Company executives emphasized Tesla’s pivot from “selling cars” to “selling services,” building new profit ecosystems via autonomous taxis and robot delivery.

Tesla’s Future: Successful Transformation or Self-Disruption?

Tesla’s strategic shift has divided market opinion. Optimists argue that Tesla is positioning itself for the “next decade” through AI and robotics, leveraging its technological and brand strength to dominate new sectors. Pessimists warn that EVs remain Tesla’s foundation, and declining sales and profits could strain cash flows, while AI and robotics commercialization require long-term investment unlikely to offset EV losses soon.

After the earnings release, Tesla’s stock fell by over 5% in after-hours trading, reflecting concerns about transformation risks. Morgan Stanley noted that Tesla must prove the commercial potential of Optimus and FSD by 2026 to avoid stagnation.

Musk’s ambitions extend beyond cars. He has repeatedly stated that Tesla’s goal is to accelerate the world’s transition to sustainable energy, requiring synergy across EVs, energy storage, AI, and robotics.

From this perspective, Tesla’s pivot is logical: as the EV market becomes increasingly competitive, AI and robotics offer new growth frontiers. Tesla’s automotive technology, data, and supply chain advantages could secure a leading position in these sectors.

However, history shows that tech giants’ transformations often involve pain. GM’s shift from fuel-powered vehicles to EVs failed due to strategic inconsistency and poor execution; IBM’s transition from hardware to software and services succeeded but took nearly two decades.
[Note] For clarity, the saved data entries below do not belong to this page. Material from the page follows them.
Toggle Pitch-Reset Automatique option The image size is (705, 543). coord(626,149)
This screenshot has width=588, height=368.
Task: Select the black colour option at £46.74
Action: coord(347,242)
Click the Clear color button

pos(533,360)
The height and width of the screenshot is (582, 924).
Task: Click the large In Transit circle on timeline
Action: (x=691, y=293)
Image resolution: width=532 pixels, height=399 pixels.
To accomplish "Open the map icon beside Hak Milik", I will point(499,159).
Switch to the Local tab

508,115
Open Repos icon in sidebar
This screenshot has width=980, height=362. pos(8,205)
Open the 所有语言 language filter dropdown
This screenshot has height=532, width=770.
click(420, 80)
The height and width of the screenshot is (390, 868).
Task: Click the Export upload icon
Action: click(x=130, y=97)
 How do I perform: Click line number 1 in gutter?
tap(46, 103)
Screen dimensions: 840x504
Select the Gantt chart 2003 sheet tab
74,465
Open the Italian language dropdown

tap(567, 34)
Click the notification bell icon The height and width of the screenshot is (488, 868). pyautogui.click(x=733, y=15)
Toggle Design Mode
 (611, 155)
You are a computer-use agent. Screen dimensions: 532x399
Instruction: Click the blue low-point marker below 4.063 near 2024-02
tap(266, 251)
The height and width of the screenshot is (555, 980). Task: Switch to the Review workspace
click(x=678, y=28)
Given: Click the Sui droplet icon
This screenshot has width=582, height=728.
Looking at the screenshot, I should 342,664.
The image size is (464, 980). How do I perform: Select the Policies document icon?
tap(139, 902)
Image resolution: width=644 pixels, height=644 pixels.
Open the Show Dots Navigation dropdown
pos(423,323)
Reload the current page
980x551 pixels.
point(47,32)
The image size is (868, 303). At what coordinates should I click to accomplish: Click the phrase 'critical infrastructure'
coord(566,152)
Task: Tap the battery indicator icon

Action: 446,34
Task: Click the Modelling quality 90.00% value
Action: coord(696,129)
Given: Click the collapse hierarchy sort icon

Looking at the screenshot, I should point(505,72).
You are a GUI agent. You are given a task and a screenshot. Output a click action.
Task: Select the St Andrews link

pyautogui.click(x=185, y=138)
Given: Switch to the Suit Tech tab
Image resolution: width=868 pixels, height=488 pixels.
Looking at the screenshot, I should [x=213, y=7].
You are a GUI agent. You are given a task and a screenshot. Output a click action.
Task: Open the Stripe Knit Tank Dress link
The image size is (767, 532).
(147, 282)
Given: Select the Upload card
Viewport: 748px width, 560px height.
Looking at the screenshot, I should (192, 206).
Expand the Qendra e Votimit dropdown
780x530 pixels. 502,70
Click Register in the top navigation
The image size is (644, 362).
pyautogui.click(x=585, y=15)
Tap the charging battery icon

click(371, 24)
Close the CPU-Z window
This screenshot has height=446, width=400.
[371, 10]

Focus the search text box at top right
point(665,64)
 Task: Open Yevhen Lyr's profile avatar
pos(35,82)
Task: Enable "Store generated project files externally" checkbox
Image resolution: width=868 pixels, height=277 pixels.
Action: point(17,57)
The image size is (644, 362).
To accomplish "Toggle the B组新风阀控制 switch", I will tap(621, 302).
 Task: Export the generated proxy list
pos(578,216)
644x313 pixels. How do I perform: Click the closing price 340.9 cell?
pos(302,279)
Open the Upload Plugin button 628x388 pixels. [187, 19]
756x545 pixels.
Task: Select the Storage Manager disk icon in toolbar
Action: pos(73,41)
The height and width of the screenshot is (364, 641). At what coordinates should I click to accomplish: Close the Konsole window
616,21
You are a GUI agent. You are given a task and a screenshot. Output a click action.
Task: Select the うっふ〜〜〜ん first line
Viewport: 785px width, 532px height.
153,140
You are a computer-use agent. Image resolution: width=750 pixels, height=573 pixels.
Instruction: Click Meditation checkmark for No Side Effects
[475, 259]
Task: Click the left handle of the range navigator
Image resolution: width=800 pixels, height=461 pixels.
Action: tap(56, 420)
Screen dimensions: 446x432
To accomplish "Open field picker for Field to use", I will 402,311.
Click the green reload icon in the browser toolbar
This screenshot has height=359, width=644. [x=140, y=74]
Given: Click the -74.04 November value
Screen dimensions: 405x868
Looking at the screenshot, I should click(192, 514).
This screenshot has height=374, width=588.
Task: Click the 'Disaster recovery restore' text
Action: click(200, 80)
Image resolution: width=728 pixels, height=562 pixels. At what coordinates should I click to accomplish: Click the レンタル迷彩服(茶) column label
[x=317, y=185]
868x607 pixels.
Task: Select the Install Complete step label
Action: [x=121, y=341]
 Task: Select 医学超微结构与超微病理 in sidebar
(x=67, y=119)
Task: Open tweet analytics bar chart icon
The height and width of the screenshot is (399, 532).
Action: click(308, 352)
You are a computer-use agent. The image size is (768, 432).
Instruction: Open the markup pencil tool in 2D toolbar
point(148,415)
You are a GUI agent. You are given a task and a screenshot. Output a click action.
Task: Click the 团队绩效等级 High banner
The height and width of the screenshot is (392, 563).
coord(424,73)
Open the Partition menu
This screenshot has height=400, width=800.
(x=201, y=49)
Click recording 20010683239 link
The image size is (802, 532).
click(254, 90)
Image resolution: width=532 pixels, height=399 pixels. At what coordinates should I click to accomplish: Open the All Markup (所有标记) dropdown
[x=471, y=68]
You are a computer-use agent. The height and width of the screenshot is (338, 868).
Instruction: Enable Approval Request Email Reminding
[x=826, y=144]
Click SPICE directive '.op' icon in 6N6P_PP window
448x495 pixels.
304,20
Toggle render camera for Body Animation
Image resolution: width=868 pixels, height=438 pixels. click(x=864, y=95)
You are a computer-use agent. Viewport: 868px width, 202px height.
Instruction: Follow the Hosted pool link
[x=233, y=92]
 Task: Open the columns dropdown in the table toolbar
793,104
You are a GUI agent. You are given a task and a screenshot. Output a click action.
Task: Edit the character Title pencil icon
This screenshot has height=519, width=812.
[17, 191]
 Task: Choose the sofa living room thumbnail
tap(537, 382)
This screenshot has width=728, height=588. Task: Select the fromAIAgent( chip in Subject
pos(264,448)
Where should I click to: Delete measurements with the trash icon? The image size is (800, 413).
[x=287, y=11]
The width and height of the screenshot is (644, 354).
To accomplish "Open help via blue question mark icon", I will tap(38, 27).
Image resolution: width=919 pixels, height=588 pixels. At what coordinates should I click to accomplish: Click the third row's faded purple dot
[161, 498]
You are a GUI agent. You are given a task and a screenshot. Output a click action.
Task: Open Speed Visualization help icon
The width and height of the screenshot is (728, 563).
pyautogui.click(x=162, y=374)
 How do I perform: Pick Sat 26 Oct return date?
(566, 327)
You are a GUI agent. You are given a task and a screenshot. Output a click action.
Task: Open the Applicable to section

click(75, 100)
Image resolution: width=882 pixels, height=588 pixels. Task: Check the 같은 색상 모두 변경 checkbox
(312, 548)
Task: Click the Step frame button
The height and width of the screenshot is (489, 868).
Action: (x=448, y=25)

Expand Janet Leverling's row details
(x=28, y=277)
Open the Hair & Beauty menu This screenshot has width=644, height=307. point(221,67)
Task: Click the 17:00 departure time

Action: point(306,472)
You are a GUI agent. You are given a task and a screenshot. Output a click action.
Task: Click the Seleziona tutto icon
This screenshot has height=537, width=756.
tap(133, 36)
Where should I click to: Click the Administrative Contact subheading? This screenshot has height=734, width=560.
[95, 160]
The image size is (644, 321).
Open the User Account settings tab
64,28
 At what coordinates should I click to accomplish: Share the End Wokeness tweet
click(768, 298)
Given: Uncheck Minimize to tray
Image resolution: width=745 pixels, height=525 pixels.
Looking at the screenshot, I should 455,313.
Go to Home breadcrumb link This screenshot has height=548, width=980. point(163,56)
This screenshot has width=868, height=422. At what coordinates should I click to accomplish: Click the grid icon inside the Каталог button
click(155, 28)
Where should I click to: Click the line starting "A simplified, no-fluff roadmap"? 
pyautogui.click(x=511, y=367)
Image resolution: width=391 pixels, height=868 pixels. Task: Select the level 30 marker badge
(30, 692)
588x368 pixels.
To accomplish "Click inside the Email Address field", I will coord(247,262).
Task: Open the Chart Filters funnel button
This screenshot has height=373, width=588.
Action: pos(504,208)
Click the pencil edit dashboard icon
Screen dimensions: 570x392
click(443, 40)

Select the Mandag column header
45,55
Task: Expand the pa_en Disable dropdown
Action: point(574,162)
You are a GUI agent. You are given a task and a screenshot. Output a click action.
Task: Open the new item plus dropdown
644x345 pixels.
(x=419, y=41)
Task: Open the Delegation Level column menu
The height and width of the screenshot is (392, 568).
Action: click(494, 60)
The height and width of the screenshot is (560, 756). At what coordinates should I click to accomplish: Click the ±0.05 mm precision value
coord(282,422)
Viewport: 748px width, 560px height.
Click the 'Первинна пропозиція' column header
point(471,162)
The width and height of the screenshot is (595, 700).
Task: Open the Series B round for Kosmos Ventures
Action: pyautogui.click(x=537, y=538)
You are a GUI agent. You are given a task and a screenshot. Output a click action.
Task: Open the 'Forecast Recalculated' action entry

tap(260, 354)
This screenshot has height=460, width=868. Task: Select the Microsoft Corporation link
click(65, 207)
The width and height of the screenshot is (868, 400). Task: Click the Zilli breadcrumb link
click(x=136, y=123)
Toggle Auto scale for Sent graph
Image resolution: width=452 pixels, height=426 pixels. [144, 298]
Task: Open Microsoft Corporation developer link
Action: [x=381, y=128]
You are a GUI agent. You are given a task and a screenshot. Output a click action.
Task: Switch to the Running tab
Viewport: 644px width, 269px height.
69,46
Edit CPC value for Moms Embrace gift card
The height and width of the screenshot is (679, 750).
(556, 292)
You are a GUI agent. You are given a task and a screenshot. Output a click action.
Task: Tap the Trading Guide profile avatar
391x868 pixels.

Tesla’s ability to break the “transformation curse” depends on balancing EV declines with investments in new businesses and convincing markets of its future vision.

From rockets to tunnels, EVs to brain-computer interfaces, Musk has always aimed to reshape human civilization. Tesla’s current pivot is both a commercial expansion and a high-stakes bet on future productivity.

If a million Optimus robots exit factories, FSD becomes standard for global drivers, and Cybercab redefines mobility, Tesla may—like it disrupted the automotive industry with the 2012 Model S—redefine the boundaries of tech companies once again.